Microfinance Ireland has already approved lending of €11 million and supported 700 small enterprises in Ireland, sustaining more than 1,600 jobs.

“We’re investing in people. Half of our decision-making it based on the person and the rest on the numbers,” Mr Johnson said.

“But we could not have made these achievements without the help of European money.”

The European Commission will contribute with €17 million to the guarantees signed yesterday, which is expected to result in micro-loans worth €237 million.

Marianne Thyssen, Europe’s Commissioner for Employment, Social Affairs, Skills and Labour Mobility, said: “I congratulate the six micro-credit providers which are signing their guarantee agreements and easing access to finance for new micro-enterprises.

“Micro finance is an essential instrument to promote entrepreneurship and fight against social and financial exclusion. We are committed to creating growth and jobs and today we are delivering concretely on this priority.”

On an eve of European Microfinance Day reception in Brussels last night, the initiative was endorsed by Queen Mathilde of Belgium, who met a number of female entrepreneurs including Miena Rust of Miena’s Handmade Nougat Company based in the Wicklow Mountains.

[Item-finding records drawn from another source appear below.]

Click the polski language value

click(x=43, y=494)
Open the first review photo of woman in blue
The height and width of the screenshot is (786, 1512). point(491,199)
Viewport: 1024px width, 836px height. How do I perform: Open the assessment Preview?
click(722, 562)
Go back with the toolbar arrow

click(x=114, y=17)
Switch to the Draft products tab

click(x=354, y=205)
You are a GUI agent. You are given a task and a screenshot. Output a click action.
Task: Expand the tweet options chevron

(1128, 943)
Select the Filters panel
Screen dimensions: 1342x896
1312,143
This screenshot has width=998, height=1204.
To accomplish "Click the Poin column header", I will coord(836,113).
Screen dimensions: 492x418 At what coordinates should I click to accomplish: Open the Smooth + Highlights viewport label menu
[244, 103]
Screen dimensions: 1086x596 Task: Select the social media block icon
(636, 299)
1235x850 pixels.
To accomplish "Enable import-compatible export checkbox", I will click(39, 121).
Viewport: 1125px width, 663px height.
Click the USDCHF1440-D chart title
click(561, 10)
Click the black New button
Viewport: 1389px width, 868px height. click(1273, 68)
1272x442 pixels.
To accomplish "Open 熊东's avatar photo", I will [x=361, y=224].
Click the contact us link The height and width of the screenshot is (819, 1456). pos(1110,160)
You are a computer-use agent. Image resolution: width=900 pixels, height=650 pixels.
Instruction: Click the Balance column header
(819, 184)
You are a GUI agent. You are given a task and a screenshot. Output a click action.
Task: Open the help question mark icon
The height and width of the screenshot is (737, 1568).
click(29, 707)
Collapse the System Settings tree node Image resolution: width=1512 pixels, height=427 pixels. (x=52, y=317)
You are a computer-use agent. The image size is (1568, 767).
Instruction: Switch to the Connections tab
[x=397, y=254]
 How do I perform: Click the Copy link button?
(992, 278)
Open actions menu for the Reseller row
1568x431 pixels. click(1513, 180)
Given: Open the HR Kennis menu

Supported by Microfinance Ireland, her luxury nougat business, set up in 2012, employs two people and supplies a number of multiples and independent stores across the island.

In total, the EaSI guarantee of €96 million is expected to provide a leverage of more than €500 million in loans over the 2014-2020 period in order to promote jobs and growth in Europe for the next 15 years, unlocking a total of 30,800 micro-loans and 1,000 loans to social enterprises.